Este hábito não é apenas uma ineficiência de gestão; é um foco gerador de desmotivação e cinismo organizacional.
A Anatomia do “Trabalho para a Gaveta”
O processo segue quase sempre o mesmo padrão:
- A Urgência Política ou Administrativa: Surge uma necessidade (muitas vezes para responder a uma auditoria pontual, a uma nova diretiva ou para “mostrar trabalho” perante a tutela), mas que não corresponde a uma intenção de concretização efetiva.
- O Consumo de Recursos: Alocam-se os técnicos mais competentes e desviam-se horas de trabalho da resolução de problemas reais.
- O Silêncio Pós-Entrega: O documento é entregue, todavia não há feedback, nem validação do seu conteúdo, mesmo que em sede de SIADAP3 até seja considerado como um objetivo concretizado (por vezes até superado).

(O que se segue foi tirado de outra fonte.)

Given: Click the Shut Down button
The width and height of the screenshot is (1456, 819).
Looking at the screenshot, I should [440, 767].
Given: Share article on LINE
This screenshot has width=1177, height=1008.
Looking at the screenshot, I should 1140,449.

O manual “morre” no dia em que nasce ficando esquecido para sempre.
As Causas Dinâmicas do Fenómeno
Para corrigir o problema, é preciso perceber porque é que ele acontece recorrentemente:
- Mudanças de Liderança: A rotatividade política e de cargos de direção faz com que o projeto do “dirigente anterior” perca prioridade instantaneamente.

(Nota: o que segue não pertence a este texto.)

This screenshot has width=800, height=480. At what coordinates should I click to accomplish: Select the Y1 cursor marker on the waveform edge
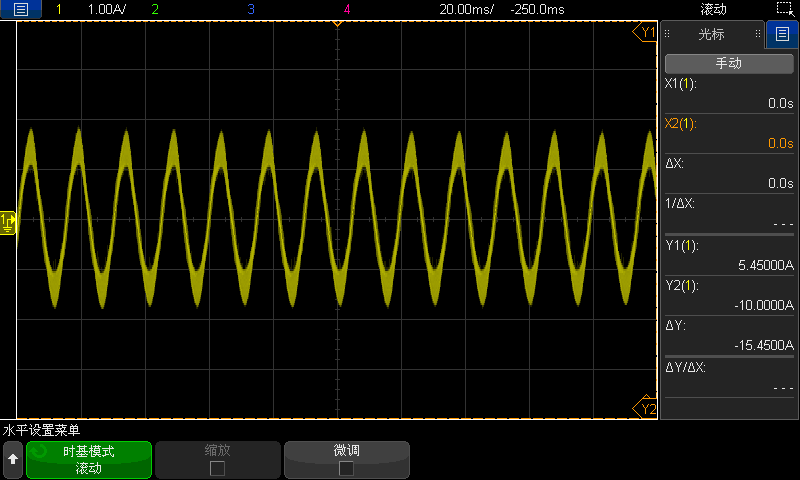tap(646, 33)
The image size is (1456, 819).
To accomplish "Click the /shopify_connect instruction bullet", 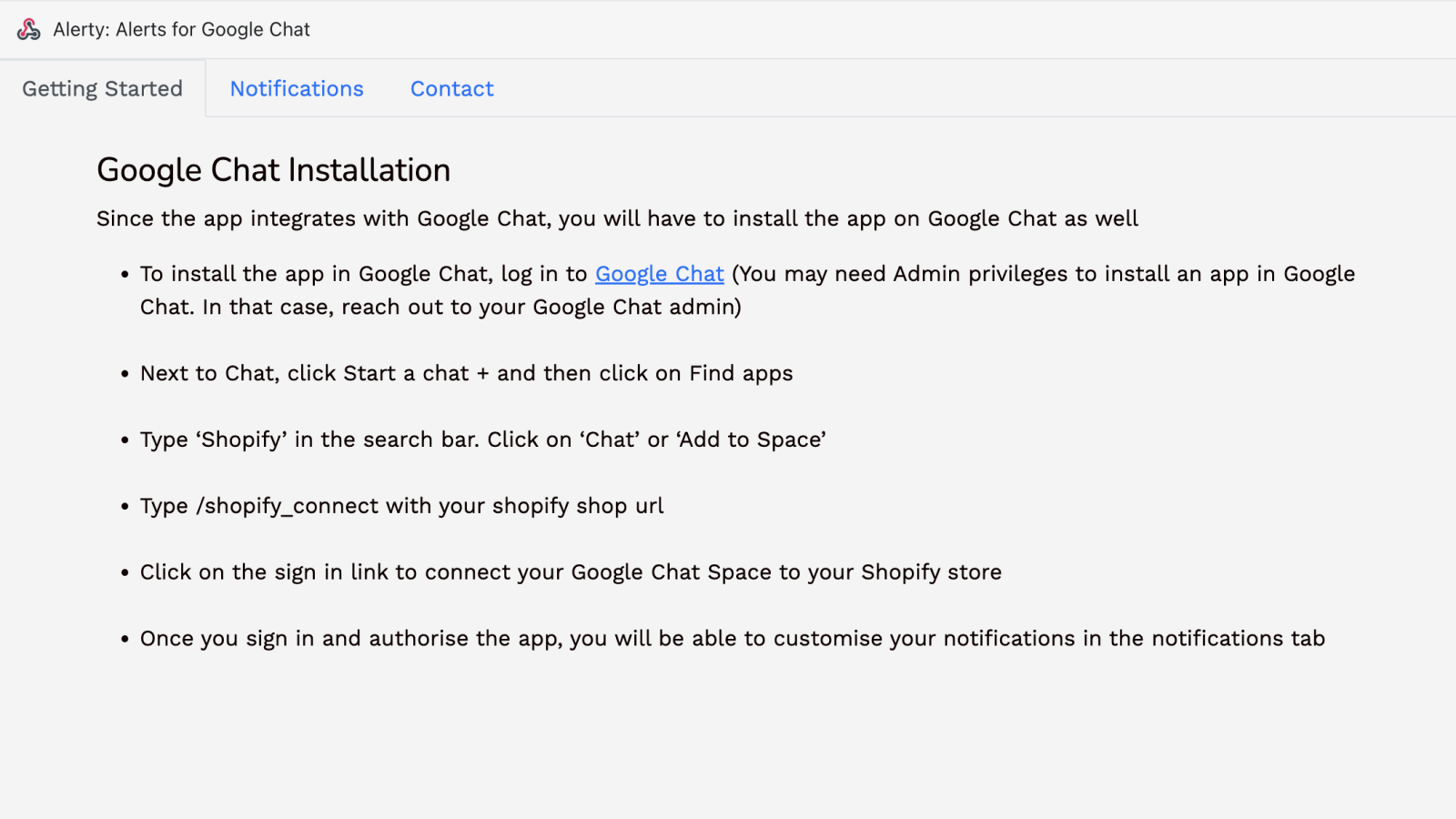I will click(x=401, y=506).
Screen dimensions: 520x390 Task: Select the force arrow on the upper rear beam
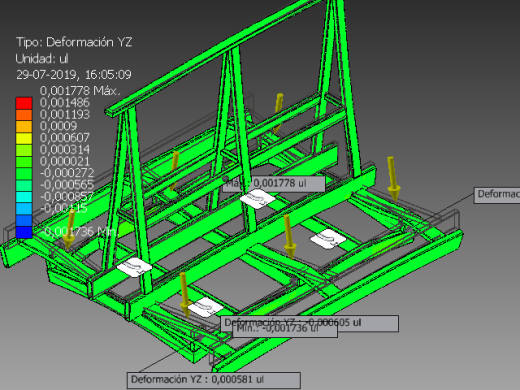coord(278,113)
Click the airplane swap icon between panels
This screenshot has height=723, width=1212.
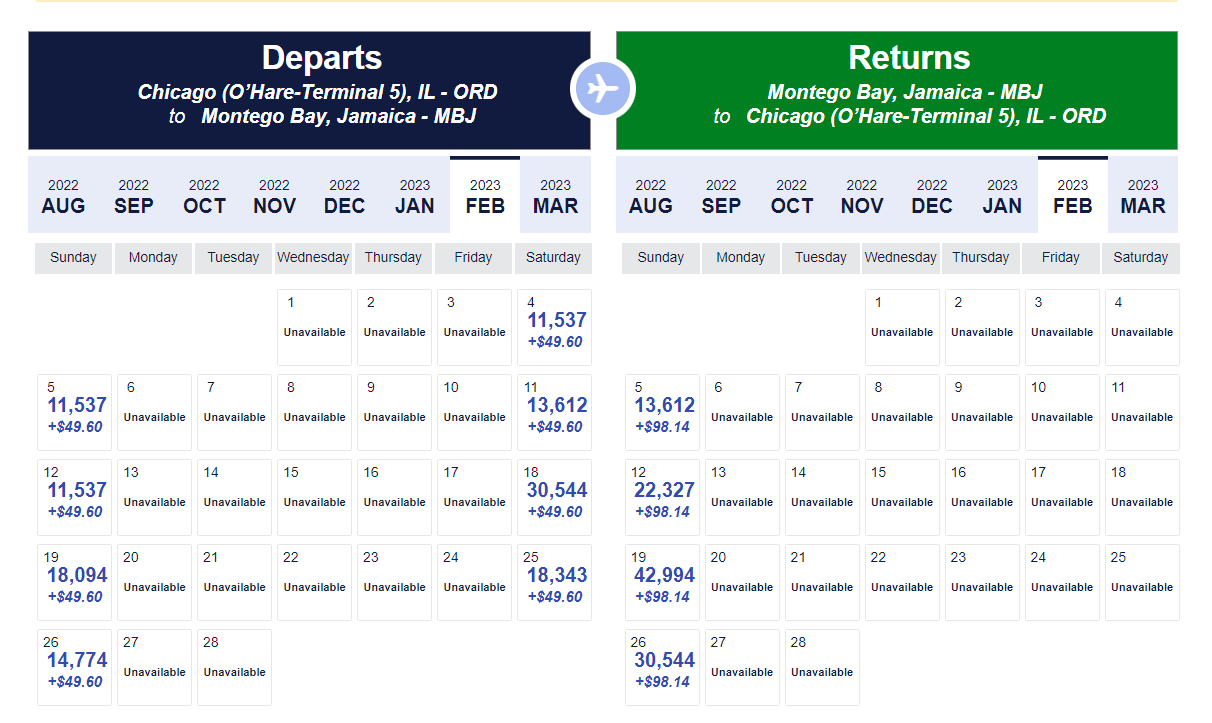[603, 89]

- Cultura do “Cumprimento e Esquecimento”: O objetivo passa a ser “cumprir a meta formal” (ter o papel feito) e não gerar impacto real na eficácia do serviço.
- Falta de Gestão de Mudança: Criar um manual é fácil; formar as equipas e alterar processos exige um esforço de liderança que muitos dirigentes não estão dispostos a assumir.

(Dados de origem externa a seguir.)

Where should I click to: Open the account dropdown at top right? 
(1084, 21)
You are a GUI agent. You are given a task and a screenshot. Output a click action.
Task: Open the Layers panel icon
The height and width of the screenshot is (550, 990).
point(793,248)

O Custo Oculto: Desmotivação e “Burnout” por Inutilidade
O impacto financeiro do tempo desperdiçado é mensurável, mas o custo psicológico no pessoal é incalculável.
- Perda de Propósito: O/a trabalhador/a sente que o seu intelecto e tempo foram desbaratados.
- Cinismo Organizacional: À próxima solicitação, o/a funcionário/a não terá a mesma motivação e poderá já não se empenhar o suficiente, limitando-se a fazer o mínimo indispensável (quiet quitting).
- Desgaste por Inutilidade: Saber que o próprio trabalho não serve para nada gera uma forma severa de stresse profissional ligado à falta de realização.
Como Quebrar o Círculo Vicioso?
A transição para uma Administração Pública moderna exige uma postura orientada a resultados:
Prática Atual | Abordagem Ágil e Eficiente |
| Manuais macro (100 páginas que ninguém lê). | Guias visuais micro (listas de verificação e vídeos curtos). |
| Criação isolada por ordem da chefia. | Criação participativa (co desenhada com quem executa a tarefa). |
| Fim do projeto na entrega do documento. | Início do projeto no plano de implementação e formação. |
- Regra do “Impacto Obrigatório”: Nenhuma chefia deveria poder “encomendar” um manual sem apresentar, previamente, o plano de implementação e monitorização do mesmo nos 6 meses seguintes.
Conclusão: Valorizar Quem Serve
Uma Administração Pública de qualidade não se mede pelo peso do seu arquivo morto, mas sim pela agilidade e utilidade dos seus processos.
Parar de “trabalhar para o boneco” é o primeiro passo para devolver a dignidade às/aos profissionais do Estado e garantir que o dinheiro dos contribuintes se traduz em valor real para a sociedade.
Os manuais devem servir para guiar o futuro, não para apanhar pó.